At the recent New York auto show, both Lincoln and Hyundai revealed new models, respectively the Corsair crossover and the Sonata sedan. Both are remarkable for their striking designs and profusion of driver aids and safety systems. But they also stand out for being the first production cars to allow owners to use their smart phones to access and operate their vehicles and leave their keys and fobs at home.

Lincoln dubs its system ‘Phone as a key technology’ and uses an app that lets Corsair owners lock and unlock, open the liftgate, start and drive the vehicle all through a smartphone. The phone app echoes the key fob in other respects too; it can be linked to a personal driver profile that can automatically adjust up to 80 features to an owner’s preference, including seat, mirror and pedal positions.

Lincoln claims it has thought through all the ways the smart phone key system could go wrong. For instance, if the owner’s phone battery dies, the Corsair’s standard number pad (mounted on the outside of the B pillar) can give access to the cabin. And the center touch screen can be used to start and drive the vehicle. If the owner’s phone is lost or stolen, then the app can be deleted.

Though the Corsair shares its platform with Ford’s new Escape, the Lincoln’s highly sculpted sheet metal and its interior design are quite different. And Lincoln says the ‘phone as a key’ system will not be shared with the Escape or other Ford products.

According to Joy Falotico, Lincoln president, the phone key system is part of the brand’s effort to create an “effortless experience” for its customers. “Lincoln’s transformation was launched four years ago with the Navigator, then the Aviator, Nautilus and now the Corsair,” said Falotico. “We are obsessed with the fine details and creating sanctuary-like interior spaces.”

The 2020 Corsair, which rounds out Lincoln’s SUV line and competes with the Acura RDX and Audi Q5, hits showrooms this fall.

In Hyundai’s case, the 2020 Sonata mid-size sedan also goes on sale this fall, bit it targets a quite different market segment than the Corsair. However it does share some interesting characteristics, notably a focus on sleek, innovative design and on advanced technologies, which go beyond the typical systems offered in its class. The Sonata’s suite of driver aids includes Hyundai’s ‘digital key’ system, which like the Lincoln Corsair, allows owners to use a smartphone to operate and manage the car.
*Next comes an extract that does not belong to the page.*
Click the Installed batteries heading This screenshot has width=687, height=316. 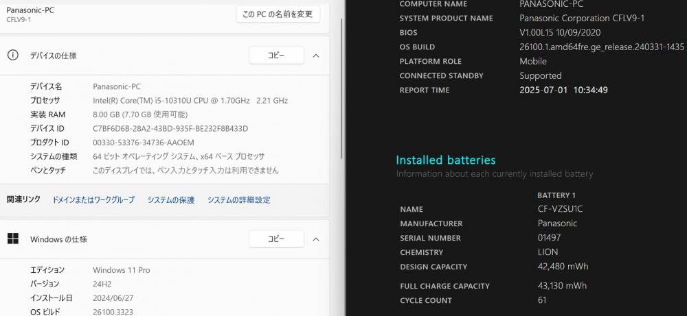tap(446, 160)
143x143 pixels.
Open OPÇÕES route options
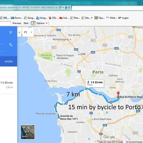pyautogui.click(x=9, y=61)

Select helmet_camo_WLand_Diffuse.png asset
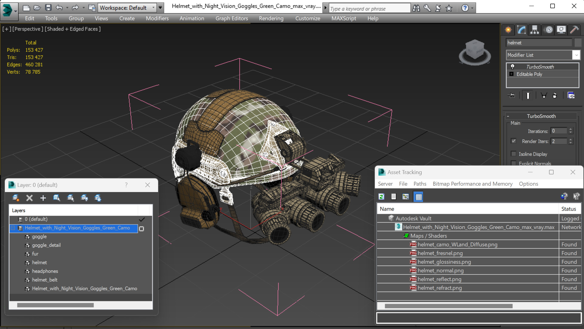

The Sonata does not have a Lincoln-style touch pad in case of phone problems, but it does come with a card embedded with near field communication (NFC) technology as a backup to the phone app. The NFC card is designed to be useful when using a valet service or visiting a dealership. Beyond that, the Sonata system permits owners to share the ‘digital key’ with friends and family using their own phones. The level of access to different vehicle functions can be tailored to each shared key user for a defined period. The vehicle owner can preset the duration of vehicle use or limit the use to only certain features when loaning the vehicle, and keys can be revoked remotely.

The prospect of smartphone access to a vehicle might sound risky to consumers, but Hyundai’s director of digital business planning, Manish Mehrotra, feels confident that the system is secure. “We have multiple layers of encryption and security protocols designed into the system,” said Mehrotra.

With Lincoln and Hyundai dipping their toes into the key-less era, we can expect other automakers to follow suit over the next few years. In time, consumers will be able to stop asking that age-old question: Where did I leave my car keys?